Who am I?!
Good question... I do not know, and actually, I don't even want to find it out: the less you know, the better you sleep)))))
All right. Firstly, I'm a regular guy. Secondly, it's much easier to tell what i'm not, than what i trully am. All this because all my life i was dying to know what i'm trying to be. Today, I'm not that victorious to claim that i found myself in that or that. I can fill the holes and having fun isn't a problem for me. I don't have tons of friends, but i'm never alone, even when I want to:@
Background. It wasn't traumatic, but it's blocked. i donot like my childhood recollections at all. I don't even remember them. Drunk father isn't the worst thing. domestic violence wasn't really smth i learnt closely. Anyway my past doesn't exist, it's crossed the hell out from my life. and no: he wasn't a punter that would teach me the taste for betting.

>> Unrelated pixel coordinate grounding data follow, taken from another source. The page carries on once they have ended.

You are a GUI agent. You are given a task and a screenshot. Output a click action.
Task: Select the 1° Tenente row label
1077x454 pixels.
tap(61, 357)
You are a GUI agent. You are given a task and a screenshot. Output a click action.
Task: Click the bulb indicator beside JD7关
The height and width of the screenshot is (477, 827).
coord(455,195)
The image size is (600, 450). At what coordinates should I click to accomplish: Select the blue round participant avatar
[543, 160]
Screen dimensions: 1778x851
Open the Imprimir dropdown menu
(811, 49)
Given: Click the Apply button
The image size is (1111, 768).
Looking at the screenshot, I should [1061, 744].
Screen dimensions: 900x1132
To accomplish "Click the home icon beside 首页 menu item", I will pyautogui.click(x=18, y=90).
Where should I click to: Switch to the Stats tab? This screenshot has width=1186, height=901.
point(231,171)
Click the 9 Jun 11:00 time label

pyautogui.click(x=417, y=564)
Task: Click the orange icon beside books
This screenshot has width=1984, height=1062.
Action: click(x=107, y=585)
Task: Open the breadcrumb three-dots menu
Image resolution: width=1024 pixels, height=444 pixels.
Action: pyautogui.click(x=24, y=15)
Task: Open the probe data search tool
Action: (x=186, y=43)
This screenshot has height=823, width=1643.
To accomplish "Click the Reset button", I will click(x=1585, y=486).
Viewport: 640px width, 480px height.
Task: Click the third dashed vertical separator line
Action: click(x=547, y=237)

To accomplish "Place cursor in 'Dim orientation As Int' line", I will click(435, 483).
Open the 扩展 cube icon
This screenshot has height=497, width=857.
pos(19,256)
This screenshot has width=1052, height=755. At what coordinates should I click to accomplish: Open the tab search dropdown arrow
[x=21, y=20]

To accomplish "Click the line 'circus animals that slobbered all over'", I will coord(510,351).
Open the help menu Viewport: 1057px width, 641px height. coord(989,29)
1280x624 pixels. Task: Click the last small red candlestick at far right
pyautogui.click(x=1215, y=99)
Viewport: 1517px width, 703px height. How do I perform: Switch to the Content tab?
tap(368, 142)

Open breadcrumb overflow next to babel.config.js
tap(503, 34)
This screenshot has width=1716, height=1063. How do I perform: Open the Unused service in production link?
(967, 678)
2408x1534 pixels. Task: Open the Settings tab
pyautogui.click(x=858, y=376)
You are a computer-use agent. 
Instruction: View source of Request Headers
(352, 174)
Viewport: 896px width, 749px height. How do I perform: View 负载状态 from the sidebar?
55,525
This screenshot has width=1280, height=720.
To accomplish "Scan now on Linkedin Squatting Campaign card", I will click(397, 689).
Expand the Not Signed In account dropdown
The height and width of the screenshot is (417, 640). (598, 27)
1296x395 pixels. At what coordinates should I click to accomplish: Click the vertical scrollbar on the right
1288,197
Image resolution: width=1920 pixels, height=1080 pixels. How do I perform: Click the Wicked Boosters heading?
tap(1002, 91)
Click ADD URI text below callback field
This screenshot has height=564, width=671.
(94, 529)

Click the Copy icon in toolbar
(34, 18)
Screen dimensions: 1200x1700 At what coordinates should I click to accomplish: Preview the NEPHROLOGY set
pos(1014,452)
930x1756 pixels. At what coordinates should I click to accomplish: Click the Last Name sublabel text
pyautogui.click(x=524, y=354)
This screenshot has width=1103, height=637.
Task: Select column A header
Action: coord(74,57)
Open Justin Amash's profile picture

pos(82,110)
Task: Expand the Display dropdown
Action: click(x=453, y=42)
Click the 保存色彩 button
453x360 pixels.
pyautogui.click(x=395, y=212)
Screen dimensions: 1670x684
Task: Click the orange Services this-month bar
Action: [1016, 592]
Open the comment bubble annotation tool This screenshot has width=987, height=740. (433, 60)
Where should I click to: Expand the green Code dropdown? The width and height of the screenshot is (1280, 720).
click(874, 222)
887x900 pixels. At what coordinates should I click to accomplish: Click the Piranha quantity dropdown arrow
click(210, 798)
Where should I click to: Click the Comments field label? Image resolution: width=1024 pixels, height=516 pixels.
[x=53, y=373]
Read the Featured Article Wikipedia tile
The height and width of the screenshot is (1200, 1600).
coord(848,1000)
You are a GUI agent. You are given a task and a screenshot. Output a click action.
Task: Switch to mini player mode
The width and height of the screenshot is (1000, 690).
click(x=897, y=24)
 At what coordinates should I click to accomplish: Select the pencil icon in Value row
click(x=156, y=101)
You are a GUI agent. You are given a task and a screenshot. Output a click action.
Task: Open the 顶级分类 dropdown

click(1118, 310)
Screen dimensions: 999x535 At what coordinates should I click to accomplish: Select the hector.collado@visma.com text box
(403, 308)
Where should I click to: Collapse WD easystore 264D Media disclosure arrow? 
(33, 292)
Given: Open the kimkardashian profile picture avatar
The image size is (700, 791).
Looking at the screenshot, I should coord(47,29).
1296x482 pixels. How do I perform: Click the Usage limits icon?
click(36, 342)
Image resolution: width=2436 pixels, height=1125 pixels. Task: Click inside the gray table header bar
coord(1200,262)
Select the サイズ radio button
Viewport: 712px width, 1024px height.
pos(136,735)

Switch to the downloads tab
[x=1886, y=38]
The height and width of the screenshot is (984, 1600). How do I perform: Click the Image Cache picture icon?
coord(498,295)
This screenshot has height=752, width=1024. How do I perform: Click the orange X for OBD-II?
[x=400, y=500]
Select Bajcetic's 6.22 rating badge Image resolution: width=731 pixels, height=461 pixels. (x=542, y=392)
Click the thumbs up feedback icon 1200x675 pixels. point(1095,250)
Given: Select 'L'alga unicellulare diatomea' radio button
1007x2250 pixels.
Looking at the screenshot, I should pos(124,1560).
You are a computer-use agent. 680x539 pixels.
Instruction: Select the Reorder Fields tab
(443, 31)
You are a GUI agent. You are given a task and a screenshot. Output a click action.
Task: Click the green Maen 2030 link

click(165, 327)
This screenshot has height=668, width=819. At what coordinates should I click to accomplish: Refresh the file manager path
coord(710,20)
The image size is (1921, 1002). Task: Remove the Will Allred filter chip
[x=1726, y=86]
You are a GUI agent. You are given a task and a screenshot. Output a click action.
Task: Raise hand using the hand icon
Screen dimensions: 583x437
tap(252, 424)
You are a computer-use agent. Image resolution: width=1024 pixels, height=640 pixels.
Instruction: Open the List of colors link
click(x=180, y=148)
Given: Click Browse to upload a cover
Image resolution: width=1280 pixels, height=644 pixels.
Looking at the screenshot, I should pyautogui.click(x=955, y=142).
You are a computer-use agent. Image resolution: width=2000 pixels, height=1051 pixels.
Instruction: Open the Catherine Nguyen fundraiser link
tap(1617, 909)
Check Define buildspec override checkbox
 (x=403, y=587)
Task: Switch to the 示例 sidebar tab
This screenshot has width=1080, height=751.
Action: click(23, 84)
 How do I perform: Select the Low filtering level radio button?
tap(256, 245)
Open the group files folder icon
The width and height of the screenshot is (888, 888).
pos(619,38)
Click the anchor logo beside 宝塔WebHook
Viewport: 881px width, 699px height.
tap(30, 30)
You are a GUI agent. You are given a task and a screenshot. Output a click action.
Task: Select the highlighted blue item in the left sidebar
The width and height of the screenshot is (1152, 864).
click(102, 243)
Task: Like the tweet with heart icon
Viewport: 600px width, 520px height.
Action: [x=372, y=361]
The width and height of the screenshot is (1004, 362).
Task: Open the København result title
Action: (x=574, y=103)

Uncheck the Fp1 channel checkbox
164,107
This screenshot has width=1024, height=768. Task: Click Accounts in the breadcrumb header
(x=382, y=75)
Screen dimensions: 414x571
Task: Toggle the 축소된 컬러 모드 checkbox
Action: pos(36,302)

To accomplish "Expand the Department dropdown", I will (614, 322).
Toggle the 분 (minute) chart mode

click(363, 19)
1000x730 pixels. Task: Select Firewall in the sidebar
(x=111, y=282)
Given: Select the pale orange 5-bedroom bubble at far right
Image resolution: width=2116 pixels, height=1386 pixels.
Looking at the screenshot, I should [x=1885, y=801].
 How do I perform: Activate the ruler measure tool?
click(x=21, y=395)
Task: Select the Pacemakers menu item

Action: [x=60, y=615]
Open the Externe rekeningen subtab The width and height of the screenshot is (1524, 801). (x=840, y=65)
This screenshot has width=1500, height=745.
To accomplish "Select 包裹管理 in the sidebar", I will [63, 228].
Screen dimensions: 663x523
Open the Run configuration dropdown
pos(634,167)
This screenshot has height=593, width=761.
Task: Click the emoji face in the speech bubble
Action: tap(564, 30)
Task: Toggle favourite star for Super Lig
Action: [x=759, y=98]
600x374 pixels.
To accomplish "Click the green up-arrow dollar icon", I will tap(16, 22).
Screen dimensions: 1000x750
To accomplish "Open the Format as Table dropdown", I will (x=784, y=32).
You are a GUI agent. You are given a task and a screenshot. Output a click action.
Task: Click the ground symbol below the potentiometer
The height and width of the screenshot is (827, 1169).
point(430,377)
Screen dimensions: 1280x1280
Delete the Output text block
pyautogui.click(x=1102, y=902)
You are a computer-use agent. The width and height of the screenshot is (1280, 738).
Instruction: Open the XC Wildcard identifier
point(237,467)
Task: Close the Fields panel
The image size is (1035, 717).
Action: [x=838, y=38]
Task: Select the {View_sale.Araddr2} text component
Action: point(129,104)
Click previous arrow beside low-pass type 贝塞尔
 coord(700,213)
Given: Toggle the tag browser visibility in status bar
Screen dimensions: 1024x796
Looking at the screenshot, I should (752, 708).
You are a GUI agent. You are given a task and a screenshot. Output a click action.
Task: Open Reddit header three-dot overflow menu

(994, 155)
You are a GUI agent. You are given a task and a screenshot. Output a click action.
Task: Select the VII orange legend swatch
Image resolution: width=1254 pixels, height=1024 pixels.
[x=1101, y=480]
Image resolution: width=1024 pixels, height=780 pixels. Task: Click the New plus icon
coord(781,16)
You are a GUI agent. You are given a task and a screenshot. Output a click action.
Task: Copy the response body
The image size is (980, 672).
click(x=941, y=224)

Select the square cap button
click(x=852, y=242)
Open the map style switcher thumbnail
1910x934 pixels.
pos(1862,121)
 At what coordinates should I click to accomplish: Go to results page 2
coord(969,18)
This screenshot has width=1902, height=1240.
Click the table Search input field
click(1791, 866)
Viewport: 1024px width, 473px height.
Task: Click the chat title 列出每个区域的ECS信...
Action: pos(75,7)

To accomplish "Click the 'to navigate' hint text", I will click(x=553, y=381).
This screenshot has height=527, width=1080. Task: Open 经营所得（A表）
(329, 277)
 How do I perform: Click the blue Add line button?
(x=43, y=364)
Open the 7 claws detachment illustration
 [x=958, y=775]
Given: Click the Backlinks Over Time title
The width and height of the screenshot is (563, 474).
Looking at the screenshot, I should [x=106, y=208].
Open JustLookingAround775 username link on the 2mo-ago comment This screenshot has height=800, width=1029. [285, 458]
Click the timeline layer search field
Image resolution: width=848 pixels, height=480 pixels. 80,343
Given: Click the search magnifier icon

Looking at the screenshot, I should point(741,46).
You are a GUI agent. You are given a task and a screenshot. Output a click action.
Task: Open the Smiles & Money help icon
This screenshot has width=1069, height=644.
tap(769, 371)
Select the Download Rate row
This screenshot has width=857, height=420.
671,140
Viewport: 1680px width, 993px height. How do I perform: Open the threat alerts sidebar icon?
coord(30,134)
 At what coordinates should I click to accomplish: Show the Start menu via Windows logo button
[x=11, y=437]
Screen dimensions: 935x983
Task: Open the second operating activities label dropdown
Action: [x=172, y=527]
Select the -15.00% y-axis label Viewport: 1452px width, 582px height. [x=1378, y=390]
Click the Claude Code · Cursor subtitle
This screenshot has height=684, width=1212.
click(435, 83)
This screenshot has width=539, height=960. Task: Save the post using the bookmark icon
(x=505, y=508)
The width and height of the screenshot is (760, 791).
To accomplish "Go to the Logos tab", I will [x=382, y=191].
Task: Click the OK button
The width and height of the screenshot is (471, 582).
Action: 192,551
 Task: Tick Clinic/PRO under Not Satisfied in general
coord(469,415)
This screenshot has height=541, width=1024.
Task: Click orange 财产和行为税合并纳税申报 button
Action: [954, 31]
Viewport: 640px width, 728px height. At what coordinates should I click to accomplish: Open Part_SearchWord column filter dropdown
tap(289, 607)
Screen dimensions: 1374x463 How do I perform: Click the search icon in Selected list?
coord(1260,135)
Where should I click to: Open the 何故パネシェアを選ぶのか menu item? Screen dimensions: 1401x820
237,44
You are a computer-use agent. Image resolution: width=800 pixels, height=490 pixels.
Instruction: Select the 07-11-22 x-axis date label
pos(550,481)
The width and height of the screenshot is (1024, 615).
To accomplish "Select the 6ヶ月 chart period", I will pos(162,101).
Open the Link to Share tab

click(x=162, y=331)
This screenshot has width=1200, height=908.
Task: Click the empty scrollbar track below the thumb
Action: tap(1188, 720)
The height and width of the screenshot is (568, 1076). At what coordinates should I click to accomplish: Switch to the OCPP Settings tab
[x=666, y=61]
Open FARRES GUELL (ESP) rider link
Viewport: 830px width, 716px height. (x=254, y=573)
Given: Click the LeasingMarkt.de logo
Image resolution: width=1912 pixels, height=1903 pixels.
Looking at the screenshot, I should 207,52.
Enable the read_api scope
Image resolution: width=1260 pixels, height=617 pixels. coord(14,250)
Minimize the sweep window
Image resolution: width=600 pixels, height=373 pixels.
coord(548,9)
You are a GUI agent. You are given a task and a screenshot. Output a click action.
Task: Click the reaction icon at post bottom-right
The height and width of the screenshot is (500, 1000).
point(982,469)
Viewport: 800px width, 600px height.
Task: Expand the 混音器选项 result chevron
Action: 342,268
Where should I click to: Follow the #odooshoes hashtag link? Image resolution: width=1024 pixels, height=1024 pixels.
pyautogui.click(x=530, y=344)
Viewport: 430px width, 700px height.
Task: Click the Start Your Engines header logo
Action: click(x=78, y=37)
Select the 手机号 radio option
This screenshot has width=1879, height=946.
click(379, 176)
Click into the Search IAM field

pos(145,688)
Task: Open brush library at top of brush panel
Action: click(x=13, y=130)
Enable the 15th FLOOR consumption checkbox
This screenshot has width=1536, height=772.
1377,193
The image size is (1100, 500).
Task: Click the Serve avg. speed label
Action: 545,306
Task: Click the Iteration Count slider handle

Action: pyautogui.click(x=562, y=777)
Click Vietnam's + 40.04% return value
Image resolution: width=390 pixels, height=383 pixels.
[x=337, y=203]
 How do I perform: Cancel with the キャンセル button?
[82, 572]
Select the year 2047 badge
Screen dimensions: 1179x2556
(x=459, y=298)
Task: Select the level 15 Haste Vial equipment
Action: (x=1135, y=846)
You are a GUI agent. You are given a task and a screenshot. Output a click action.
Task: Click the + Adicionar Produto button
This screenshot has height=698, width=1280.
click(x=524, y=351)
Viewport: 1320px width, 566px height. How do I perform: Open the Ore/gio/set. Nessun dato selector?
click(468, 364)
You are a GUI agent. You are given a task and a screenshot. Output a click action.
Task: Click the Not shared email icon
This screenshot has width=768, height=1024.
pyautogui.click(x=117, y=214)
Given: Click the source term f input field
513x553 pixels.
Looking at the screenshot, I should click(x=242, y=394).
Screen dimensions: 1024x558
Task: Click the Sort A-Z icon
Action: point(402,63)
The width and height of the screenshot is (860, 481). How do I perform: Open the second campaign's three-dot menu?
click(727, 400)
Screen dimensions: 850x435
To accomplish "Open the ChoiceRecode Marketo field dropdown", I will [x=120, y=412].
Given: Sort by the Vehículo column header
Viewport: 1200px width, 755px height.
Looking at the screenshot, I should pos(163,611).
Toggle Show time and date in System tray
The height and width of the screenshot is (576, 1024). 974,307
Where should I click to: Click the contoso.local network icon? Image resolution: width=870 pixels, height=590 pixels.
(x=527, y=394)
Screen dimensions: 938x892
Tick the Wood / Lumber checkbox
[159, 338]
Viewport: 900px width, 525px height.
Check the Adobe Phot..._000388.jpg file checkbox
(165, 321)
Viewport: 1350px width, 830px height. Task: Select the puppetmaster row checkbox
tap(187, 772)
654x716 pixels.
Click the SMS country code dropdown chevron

I am fond of risk. I just love to take any chance, even the one that is meant to empty my wallet. Betting for me isn't about making money, it's more about smth magic, that makes me forget everything i want to let go of, so, i'm pretty positive to pay for this kind of oblivion.
Betting is a luxury. A luxury that makes me feel good, powerfull and god-like.
It's smth that makes my brains: :nana:nana:nana:nana:nana:nana
It's smth that gives me a heart rush and never -doubts.
It's a f&*^ lifestyle!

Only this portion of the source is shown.